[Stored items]
§ §

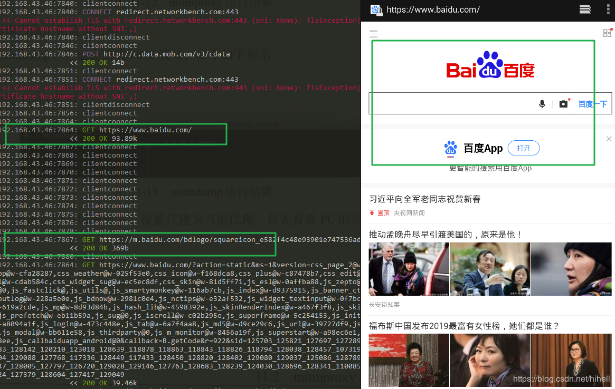Tap the grid icon with red notification dot
615x389 pixels.
(x=607, y=33)
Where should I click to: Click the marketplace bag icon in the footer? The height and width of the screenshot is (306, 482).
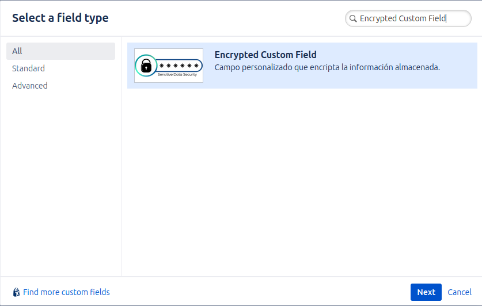[16, 292]
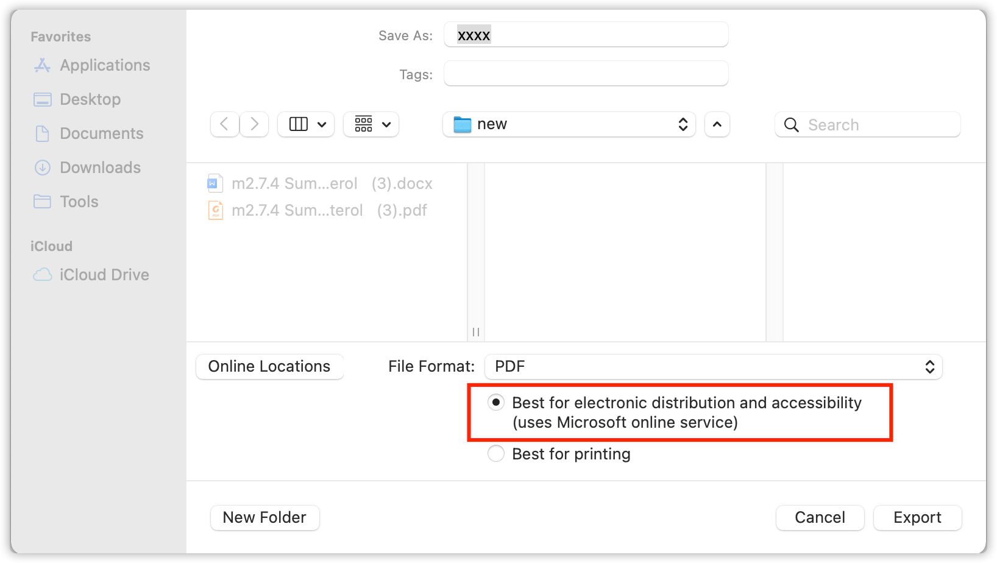The image size is (997, 563).
Task: Open the File Format PDF dropdown
Action: (713, 367)
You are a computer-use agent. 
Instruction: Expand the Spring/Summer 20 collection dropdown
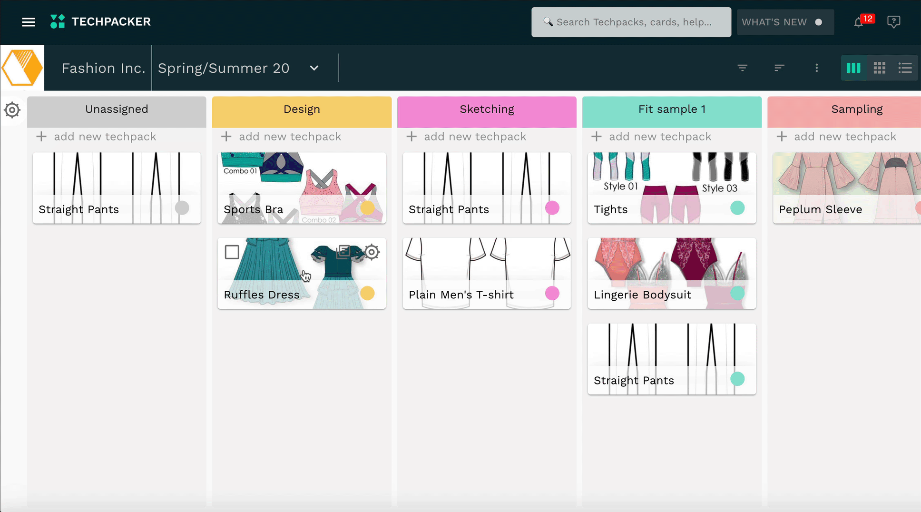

§ §

### WHAT YOU NEED TO DO:
An exact copy is needed of every line from the one holding "You are a computer-use agent." to the end of the entries above, both ends kept and each picture dropped.

### TASK OUTPUT:
You are a computer-use agent. 
Instruction: Expand the Spring/Summer 20 collection dropdown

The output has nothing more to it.